Es gibt bereits Produkte auf dem Markt

Es gibt schon einige Anbieter, die entsprechende Nahrungsergänzungsmittel anbieten. Dazu gehört etwa die Schweizer Firma Avea, die ein Produkt mit NMN anbietet. Deren Chief Product Officer, die Westschweizer Nahrungsmittelwissenschaftlerin Sophie Chabloz, nimmt diese sogar selbst ein. Das Unternehmen gehört zu Maximon, dem «Company Builder» von den beiden Unternehmern Marc Bernegger und Tobias Reichmuth. Die beiden organisieren die jährliche Longevity Investors Conference in Gstaad, über die die «Handelszeitung» berichtet hat.

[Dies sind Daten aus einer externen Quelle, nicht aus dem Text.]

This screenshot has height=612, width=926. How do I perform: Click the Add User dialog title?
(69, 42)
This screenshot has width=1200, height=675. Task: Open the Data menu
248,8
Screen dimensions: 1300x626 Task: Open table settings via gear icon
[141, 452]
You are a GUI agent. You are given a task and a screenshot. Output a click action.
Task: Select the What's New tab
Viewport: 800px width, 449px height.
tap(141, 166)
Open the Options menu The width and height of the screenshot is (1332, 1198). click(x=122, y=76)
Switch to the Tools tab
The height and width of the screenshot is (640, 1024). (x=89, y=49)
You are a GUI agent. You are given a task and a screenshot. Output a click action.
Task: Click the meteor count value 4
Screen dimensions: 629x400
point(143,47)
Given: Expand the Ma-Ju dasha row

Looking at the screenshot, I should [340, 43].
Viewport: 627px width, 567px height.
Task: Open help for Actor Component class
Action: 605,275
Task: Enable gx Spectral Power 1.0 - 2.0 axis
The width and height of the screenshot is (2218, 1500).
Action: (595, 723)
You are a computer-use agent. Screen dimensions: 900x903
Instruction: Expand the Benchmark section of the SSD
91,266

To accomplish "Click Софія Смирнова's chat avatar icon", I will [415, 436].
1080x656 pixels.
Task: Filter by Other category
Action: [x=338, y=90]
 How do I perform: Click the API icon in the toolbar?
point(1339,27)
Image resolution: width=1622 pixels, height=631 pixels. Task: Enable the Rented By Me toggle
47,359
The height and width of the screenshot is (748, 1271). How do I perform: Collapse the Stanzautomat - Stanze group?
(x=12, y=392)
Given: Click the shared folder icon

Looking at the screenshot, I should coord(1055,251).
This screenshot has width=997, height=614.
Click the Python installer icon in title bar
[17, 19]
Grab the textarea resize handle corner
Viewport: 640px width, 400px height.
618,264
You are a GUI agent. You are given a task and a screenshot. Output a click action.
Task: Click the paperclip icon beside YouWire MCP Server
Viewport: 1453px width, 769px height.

Ein Nahrungsergänzungsmittel mit NR gibt es von der US-Firma Chromadex. Sie ist an der Börse kotiert und mit rund 100 Millionen Franken bewertet, rund sechs Prozent weniger als noch vor 12 Monaten. Der Sitz der Firma ist in Los Angeles, wo etwas über 100 Personen beschäftigt sind. Verwaltungsratspräsident der Firma ist Roger Kornberg, dem im Jahr 2006 der Nobelpreis in Chemie verliehen wurde. Er ist Professor an der renommierten Stanford Medical School.

Wenn der weltgrösste Nahrungsmittelkonzern Nestlé mit einem ähnlichen Produkt auf den Markt kommen würde, dürfte das der Wissenschaft rund um die Erhöhung des NAD-Pegels sehr viel neuen Schwung geben.